Antiviral activity of 2'-deoxy-2'-fluoro-beta-D-arabinofuranosyl-5-iodocytosine against human cytomegalovirus in human skin fibroblasts.

Abstract

2'-Deoxy-2'-fluoro-beta-D-arabinofuranosyl-5-iodocytosine (FIAC) was shown to be a selective anti-human cytomegalovirus agent in vitro with a 50% antiviral effective dose of 0.6 microM (J. M. Colacino and C. Lopez, Antimicrob. Agents Chemother. 26:505-508, 1983) and a 50% cell growth inhibitory dose of 8 microM. Antiviral activity was more readily reversed with 10-fold excess thymidine, whereby the 50% effective dose was increased to 11.3 microM. FIAC-induced cytotoxicity was more readily reversed with 10-fold excess of deoxycytidine, whereby the 50% inhibitory dose was increased to greater than 100 microM. Thymidine was unable to reverse completely the antiviral activity of FIAC. Although, the extent of phosphorylation of thymidine, deoxycytidine, and deoxyuridine was 6-, 4-, and 4-fold greater, respectively, in human cytomegalovirus-infected cell lysates than in uninfected cell lysates, the extent of phosphorylation of FIAC was only 1.3-fold greater in human cytomegalovirus-infected cell lysates than in uninfected cell lysates.
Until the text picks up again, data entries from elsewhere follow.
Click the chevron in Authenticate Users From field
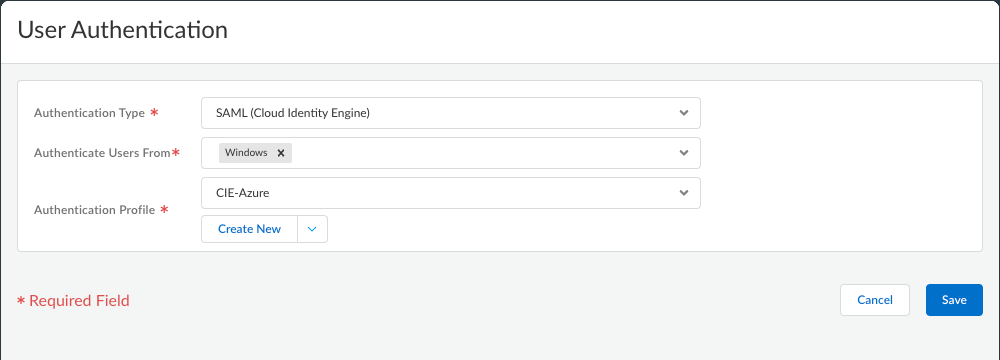 (x=684, y=153)
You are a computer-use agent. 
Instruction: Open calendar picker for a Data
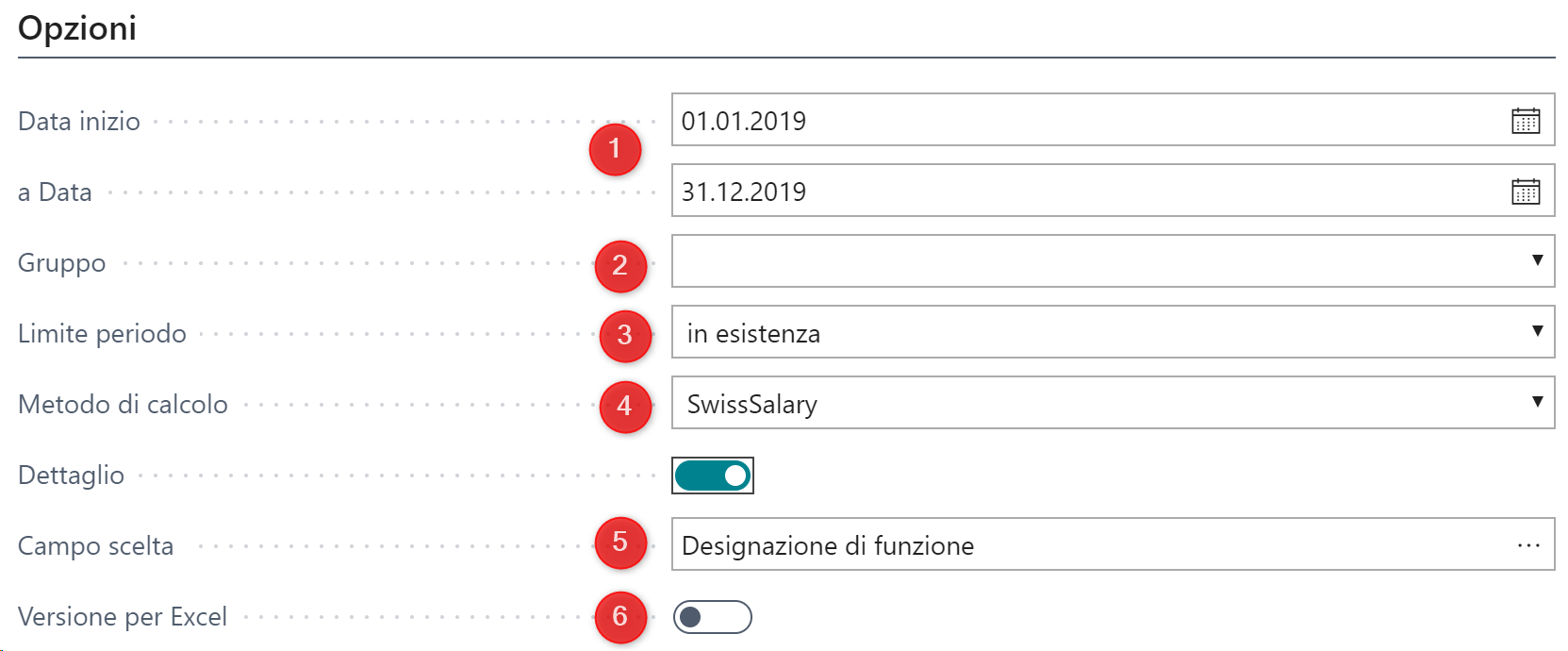click(1525, 192)
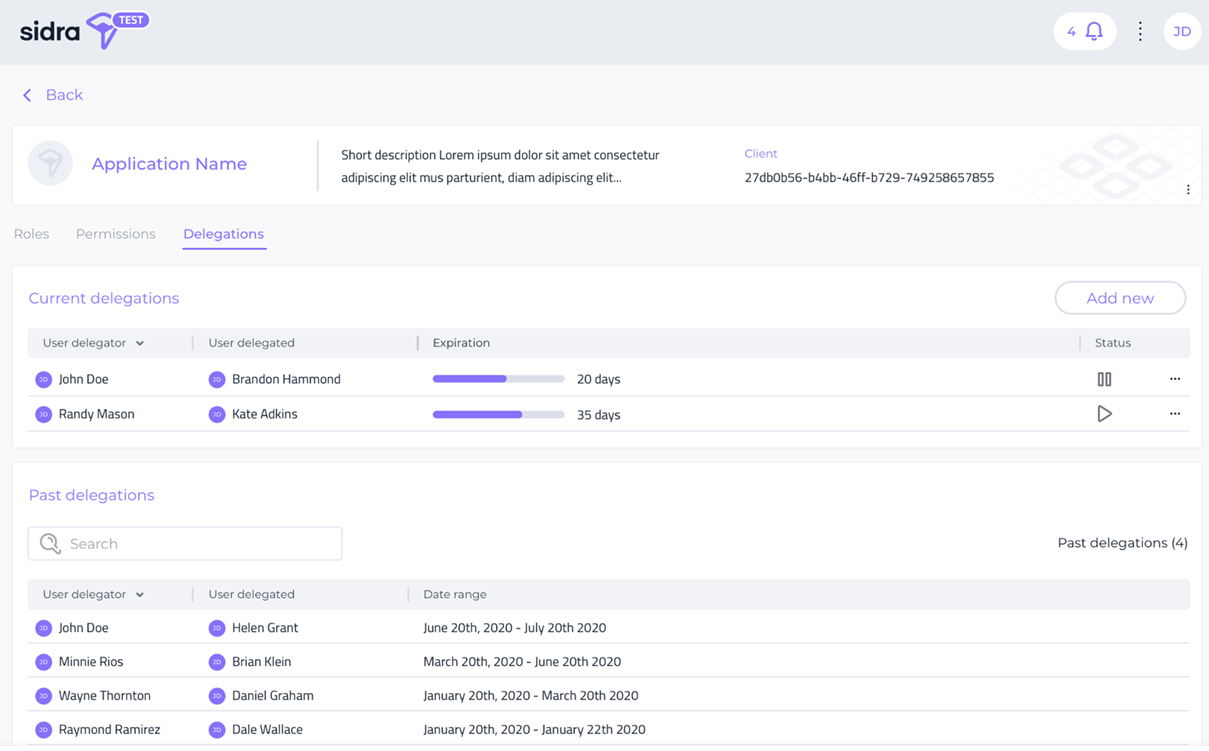This screenshot has height=751, width=1209.
Task: Open more options for John Doe's current delegation
Action: coord(1175,379)
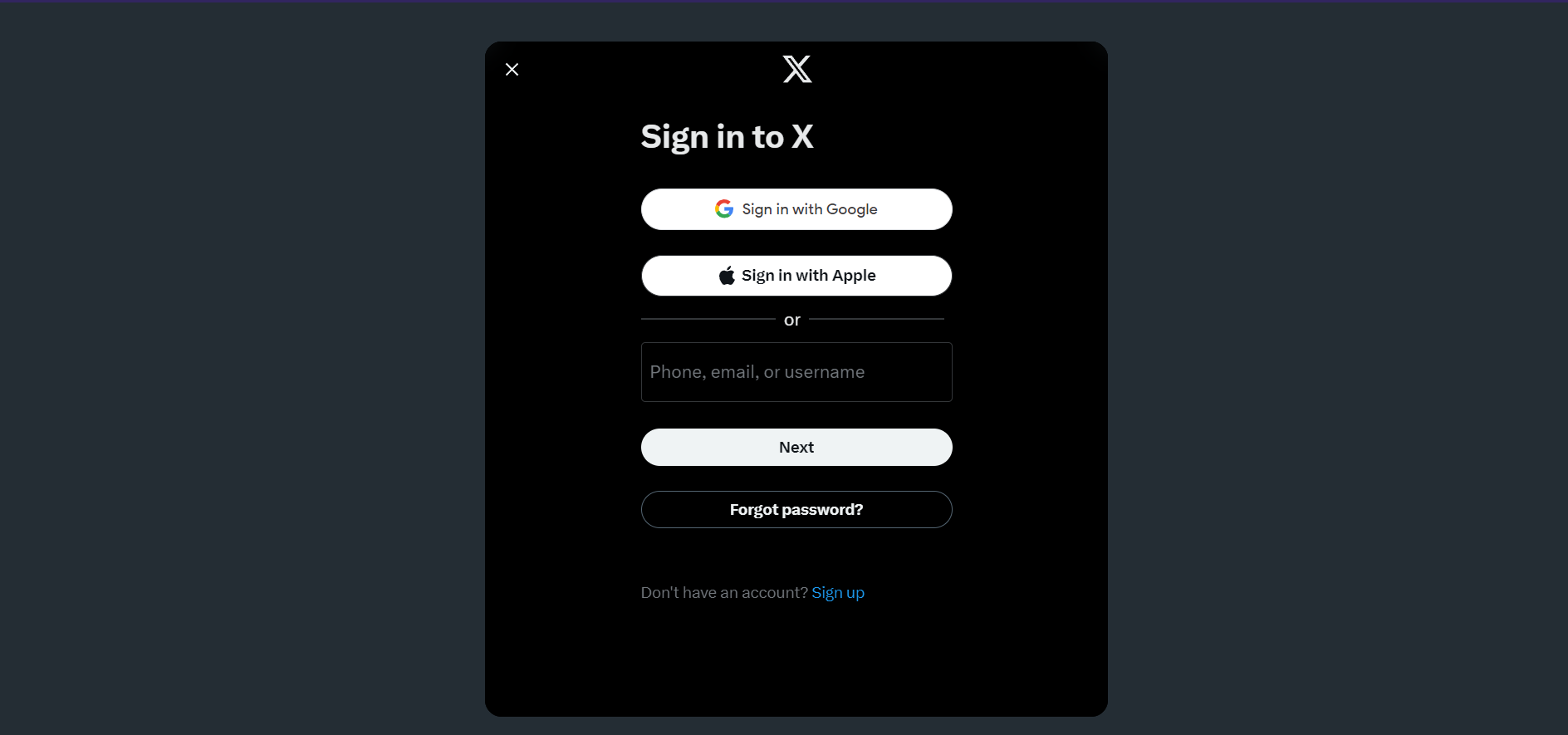Follow the Sign up link
Screen dimensions: 1568x735
click(x=838, y=593)
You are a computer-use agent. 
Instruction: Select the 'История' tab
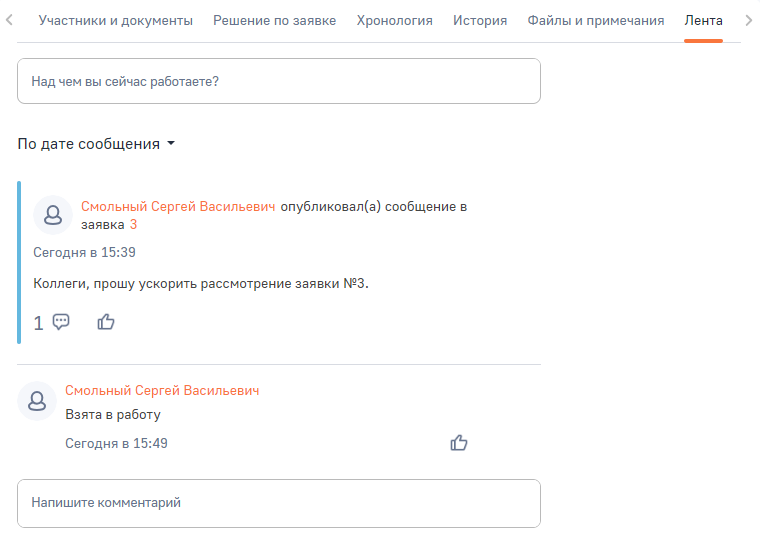[480, 21]
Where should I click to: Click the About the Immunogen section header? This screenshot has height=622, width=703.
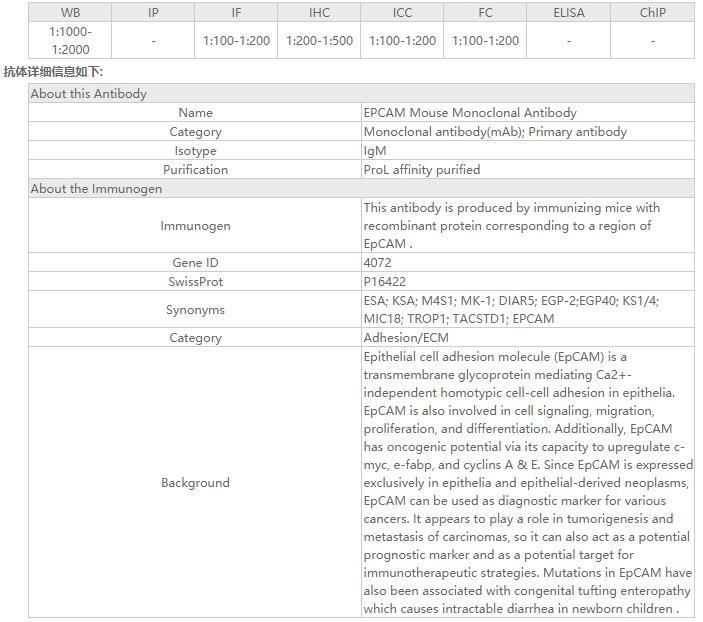coord(96,189)
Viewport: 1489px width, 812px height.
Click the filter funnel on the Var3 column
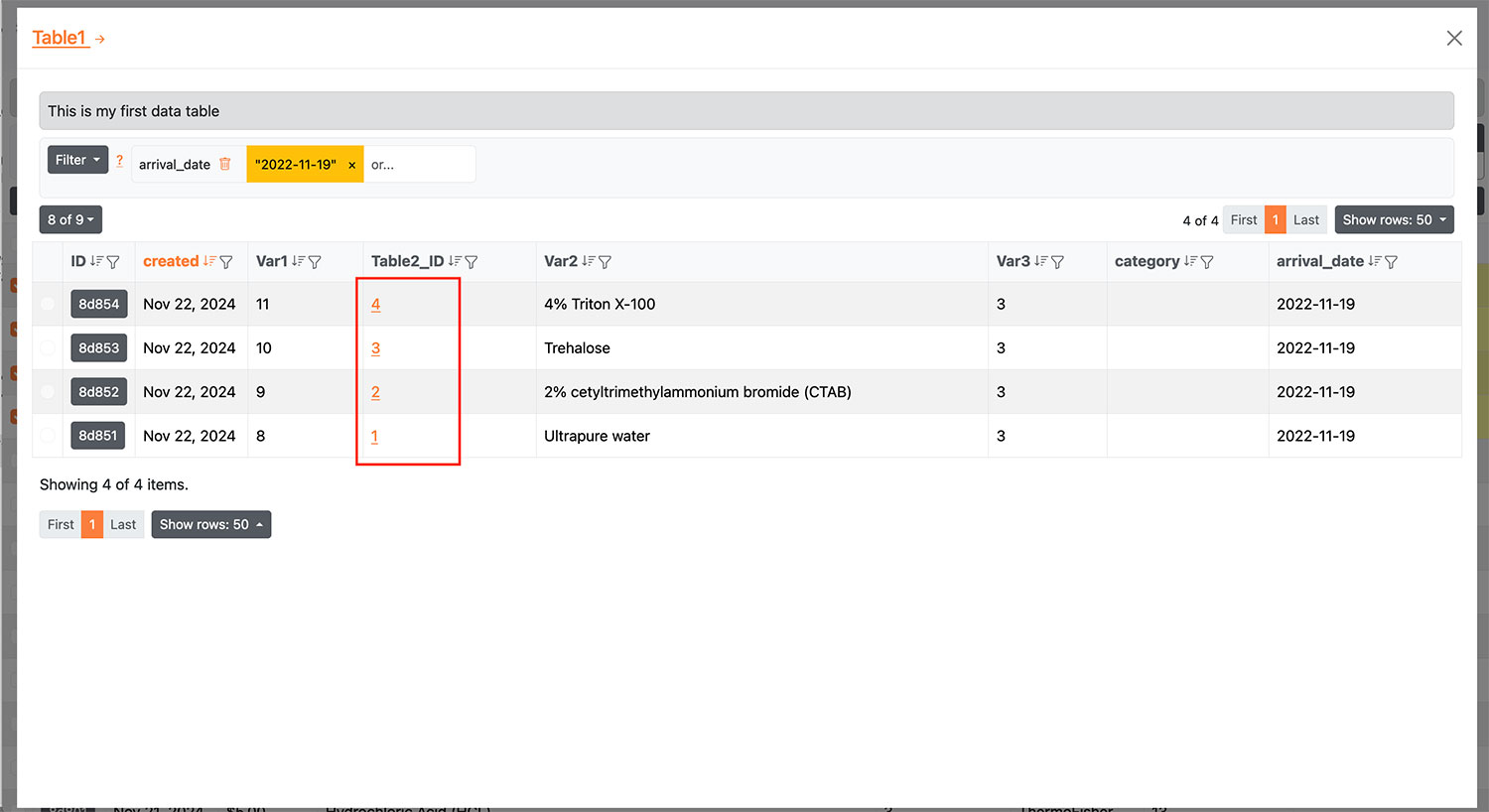[x=1057, y=262]
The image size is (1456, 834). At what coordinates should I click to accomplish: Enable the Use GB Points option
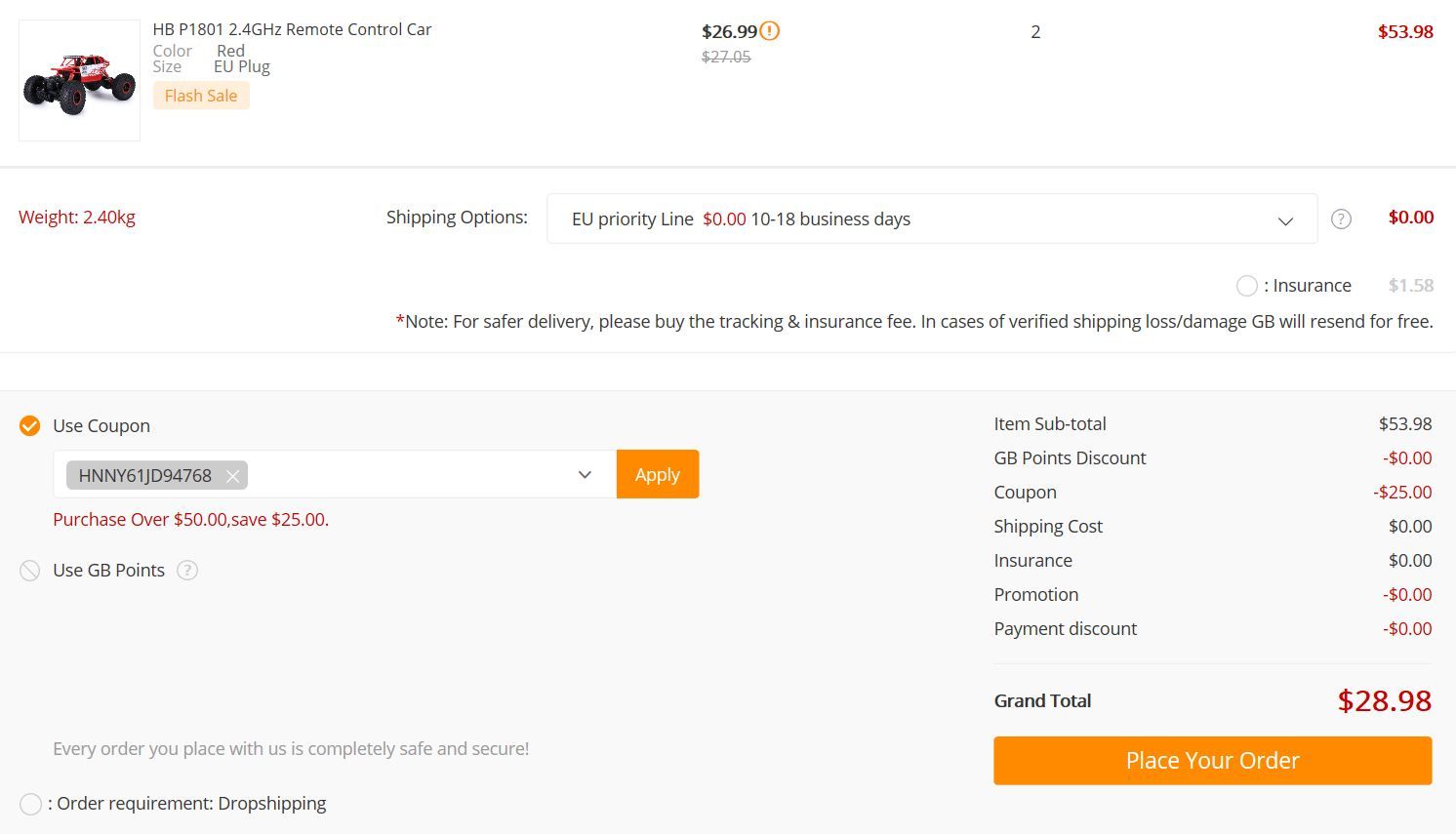tap(30, 571)
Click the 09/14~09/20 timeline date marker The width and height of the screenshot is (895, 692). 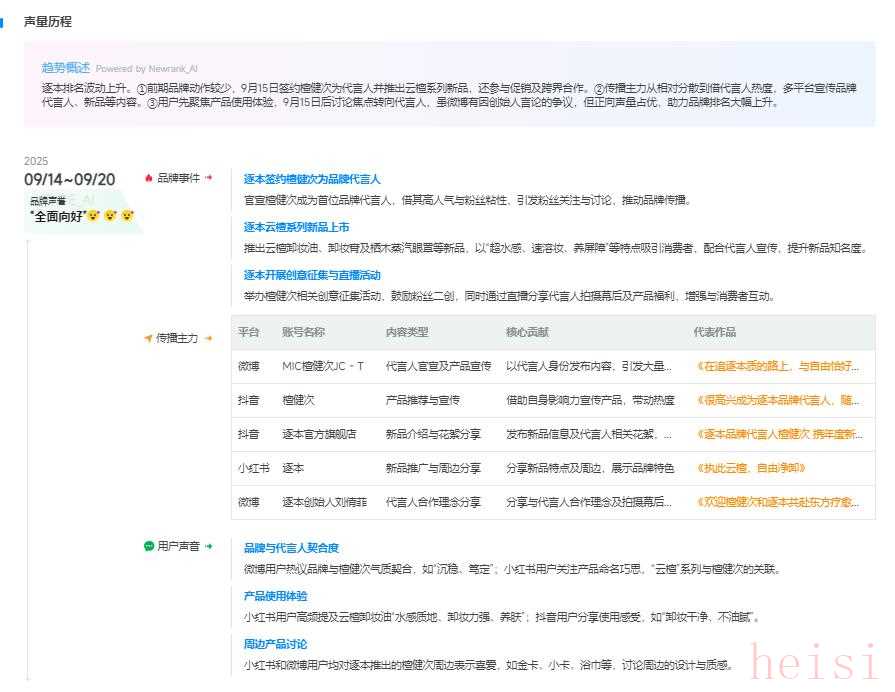point(70,180)
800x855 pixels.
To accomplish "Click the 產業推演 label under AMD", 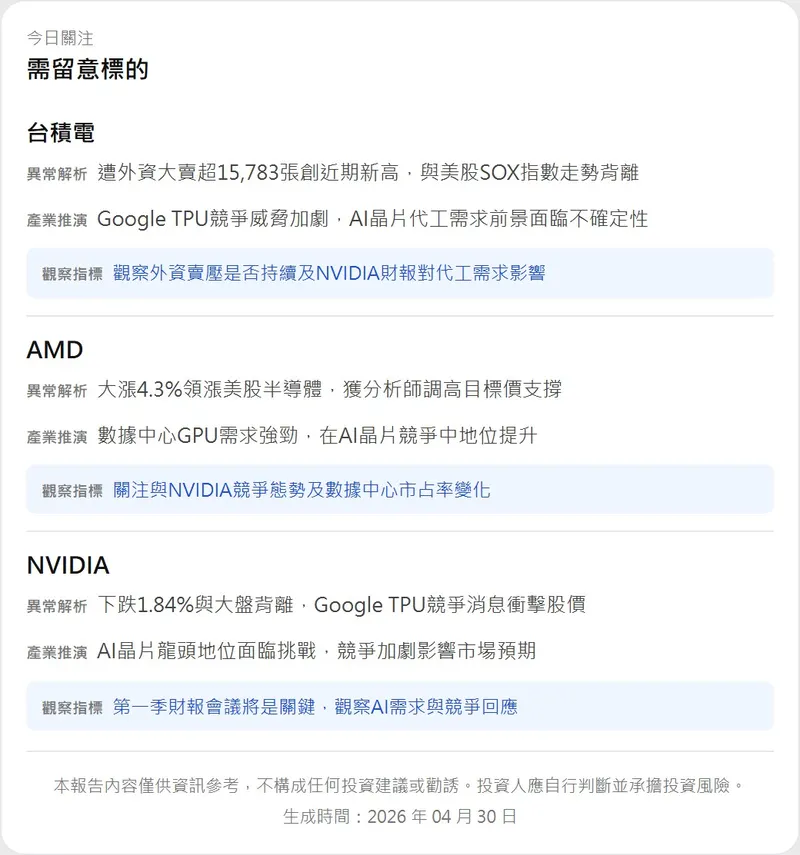I will [x=57, y=437].
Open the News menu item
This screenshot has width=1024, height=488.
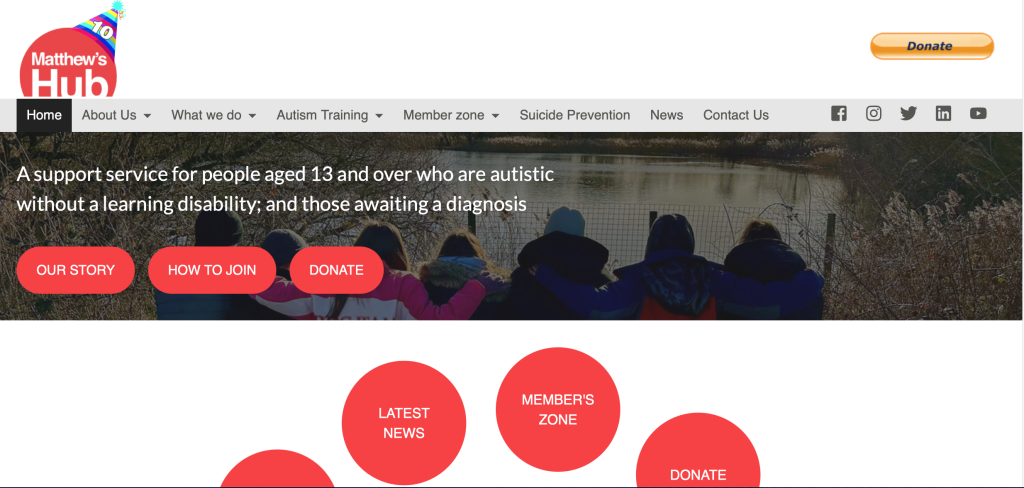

By comparison, the extent of FIAC phosphorylation was 500 times greater in herpes simplex virus type 1-infected cells than in uninfected cell lysates. Methotrexate was 400 times more effective against human cytomegalovirus replication than it was against herpes simplex virus type 1 replication, indicating that thymidylate synthetase may be important for human cytomegalovirus replication. However, 10 microM FIAC did not inhibit thymidylate synthetase activity in uninfected or virus-infected cells as determined by their metabolism of [6-3H]deoxyuridine in the presence or absence of drug. FIAC at 1 microM suppresses and FIAC at 10 microM completely inhibits human cytomegalovirus DNA replication as indicated by Southern blot analysis. This inhibition was reversible. FIAC incorporation into the DNA of human cytomegalovirus strain AD169-infected cells was stimulated relative to that in nondividing, uninfected cells.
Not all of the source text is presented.